## Start

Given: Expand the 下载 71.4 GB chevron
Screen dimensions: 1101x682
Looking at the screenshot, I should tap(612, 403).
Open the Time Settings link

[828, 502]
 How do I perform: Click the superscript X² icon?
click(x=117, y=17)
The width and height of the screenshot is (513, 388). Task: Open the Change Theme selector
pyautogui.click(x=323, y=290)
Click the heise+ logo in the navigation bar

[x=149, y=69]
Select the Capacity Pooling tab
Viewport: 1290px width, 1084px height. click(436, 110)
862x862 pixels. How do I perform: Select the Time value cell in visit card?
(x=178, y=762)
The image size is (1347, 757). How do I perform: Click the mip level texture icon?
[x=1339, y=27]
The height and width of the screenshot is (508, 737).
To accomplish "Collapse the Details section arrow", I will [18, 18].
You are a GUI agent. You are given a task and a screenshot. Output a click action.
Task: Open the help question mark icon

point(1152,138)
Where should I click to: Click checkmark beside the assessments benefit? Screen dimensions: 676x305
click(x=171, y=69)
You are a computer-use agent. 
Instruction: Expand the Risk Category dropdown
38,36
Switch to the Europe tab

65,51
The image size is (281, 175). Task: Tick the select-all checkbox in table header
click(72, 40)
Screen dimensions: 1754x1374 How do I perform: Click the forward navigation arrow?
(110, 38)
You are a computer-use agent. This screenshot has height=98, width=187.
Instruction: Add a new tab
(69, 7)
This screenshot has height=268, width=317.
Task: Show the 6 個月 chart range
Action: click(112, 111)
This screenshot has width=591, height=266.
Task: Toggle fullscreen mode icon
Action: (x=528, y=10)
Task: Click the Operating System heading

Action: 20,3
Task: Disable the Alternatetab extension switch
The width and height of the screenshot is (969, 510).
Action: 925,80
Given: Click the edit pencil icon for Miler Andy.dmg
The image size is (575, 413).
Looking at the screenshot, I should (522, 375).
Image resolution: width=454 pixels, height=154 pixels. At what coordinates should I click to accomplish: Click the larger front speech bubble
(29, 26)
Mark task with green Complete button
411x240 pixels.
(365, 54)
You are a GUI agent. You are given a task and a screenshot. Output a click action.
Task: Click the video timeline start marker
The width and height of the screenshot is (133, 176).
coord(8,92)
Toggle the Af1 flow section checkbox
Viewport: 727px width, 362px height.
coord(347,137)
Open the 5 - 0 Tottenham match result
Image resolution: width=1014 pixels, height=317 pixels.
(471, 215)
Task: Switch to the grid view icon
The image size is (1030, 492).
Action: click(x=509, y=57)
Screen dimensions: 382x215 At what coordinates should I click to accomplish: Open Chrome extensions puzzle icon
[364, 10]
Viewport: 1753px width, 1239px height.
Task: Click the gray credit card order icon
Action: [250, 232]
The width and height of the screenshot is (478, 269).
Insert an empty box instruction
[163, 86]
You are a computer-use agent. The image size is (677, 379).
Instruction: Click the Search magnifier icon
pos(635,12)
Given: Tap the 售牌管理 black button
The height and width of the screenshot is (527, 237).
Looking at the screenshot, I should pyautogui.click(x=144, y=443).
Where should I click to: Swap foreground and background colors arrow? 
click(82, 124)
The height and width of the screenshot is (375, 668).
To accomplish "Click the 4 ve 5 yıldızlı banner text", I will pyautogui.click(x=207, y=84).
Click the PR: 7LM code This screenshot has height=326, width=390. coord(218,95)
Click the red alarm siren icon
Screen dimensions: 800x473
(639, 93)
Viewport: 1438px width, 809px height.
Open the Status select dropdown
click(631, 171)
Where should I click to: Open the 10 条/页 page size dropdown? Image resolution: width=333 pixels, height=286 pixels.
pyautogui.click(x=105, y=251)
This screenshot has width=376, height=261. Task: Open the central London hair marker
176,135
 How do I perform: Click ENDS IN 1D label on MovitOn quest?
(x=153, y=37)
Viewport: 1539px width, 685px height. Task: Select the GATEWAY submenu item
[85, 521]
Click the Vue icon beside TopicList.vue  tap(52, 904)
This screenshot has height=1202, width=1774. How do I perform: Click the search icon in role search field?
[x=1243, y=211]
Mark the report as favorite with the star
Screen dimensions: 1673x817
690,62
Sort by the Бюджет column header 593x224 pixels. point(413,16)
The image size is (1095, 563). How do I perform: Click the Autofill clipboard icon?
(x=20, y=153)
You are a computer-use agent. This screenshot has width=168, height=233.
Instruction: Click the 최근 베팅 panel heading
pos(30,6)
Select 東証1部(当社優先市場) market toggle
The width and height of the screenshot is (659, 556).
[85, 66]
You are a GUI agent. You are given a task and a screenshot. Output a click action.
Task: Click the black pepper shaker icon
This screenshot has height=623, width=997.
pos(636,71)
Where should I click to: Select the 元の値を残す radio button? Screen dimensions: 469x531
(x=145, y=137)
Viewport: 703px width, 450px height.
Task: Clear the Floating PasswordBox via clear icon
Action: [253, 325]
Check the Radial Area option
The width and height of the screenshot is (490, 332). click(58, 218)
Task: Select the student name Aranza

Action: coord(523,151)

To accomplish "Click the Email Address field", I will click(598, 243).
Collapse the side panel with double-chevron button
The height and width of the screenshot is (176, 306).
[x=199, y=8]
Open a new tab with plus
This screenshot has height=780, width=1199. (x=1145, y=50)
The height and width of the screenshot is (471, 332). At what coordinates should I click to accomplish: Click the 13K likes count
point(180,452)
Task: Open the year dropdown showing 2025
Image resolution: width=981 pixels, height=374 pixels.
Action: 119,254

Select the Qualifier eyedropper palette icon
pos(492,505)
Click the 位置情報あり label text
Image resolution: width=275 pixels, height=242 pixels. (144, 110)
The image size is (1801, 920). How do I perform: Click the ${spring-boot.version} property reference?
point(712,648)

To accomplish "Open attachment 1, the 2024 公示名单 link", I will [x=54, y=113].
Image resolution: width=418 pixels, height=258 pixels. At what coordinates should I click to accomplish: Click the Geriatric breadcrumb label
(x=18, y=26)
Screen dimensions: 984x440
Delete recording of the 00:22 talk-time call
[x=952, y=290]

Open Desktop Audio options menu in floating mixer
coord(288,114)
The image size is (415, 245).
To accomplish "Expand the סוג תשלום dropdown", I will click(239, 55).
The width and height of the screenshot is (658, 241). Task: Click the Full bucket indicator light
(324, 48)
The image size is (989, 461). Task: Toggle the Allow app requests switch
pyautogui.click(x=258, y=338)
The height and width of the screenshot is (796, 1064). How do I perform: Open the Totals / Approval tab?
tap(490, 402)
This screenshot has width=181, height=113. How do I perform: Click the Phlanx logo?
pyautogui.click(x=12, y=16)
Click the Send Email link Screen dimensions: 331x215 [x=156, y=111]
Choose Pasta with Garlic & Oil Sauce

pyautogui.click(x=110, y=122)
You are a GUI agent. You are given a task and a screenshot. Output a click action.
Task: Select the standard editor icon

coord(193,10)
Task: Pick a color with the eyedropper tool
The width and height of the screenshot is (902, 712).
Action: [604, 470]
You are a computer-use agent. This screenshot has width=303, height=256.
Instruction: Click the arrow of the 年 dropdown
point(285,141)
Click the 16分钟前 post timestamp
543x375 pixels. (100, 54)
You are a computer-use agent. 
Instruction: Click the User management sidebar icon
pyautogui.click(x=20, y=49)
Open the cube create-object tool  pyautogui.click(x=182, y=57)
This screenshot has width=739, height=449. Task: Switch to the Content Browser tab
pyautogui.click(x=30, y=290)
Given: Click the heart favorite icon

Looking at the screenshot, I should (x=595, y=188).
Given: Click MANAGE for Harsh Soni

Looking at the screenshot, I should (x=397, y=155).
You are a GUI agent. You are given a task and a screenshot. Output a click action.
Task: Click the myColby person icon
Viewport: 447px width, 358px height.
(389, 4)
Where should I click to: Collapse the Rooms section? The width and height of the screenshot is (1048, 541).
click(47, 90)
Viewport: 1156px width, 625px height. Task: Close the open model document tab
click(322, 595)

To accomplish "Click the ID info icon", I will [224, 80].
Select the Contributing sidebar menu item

## End

Write out the lines above, starting at the line containing "Where should I click to: Click" and ending at the line containing "Action: (x=528, y=10)", both included, with each line exactly as it appears.

| OUTPUT OF THE TASK |
Where should I click to: Click checkmark beside the assessments benefit? Screen dimensions: 676x305
click(x=171, y=69)
You are a computer-use agent. 
Instruction: Expand the Risk Category dropdown
38,36
Switch to the Europe tab

65,51
The image size is (281, 175). Task: Tick the select-all checkbox in table header
click(72, 40)
Screen dimensions: 1754x1374 How do I perform: Click the forward navigation arrow?
(110, 38)
You are a computer-use agent. This screenshot has height=98, width=187.
Instruction: Add a new tab
(69, 7)
This screenshot has height=268, width=317.
Task: Show the 6 個月 chart range
Action: click(112, 111)
This screenshot has width=591, height=266.
Task: Toggle fullscreen mode icon
Action: (x=528, y=10)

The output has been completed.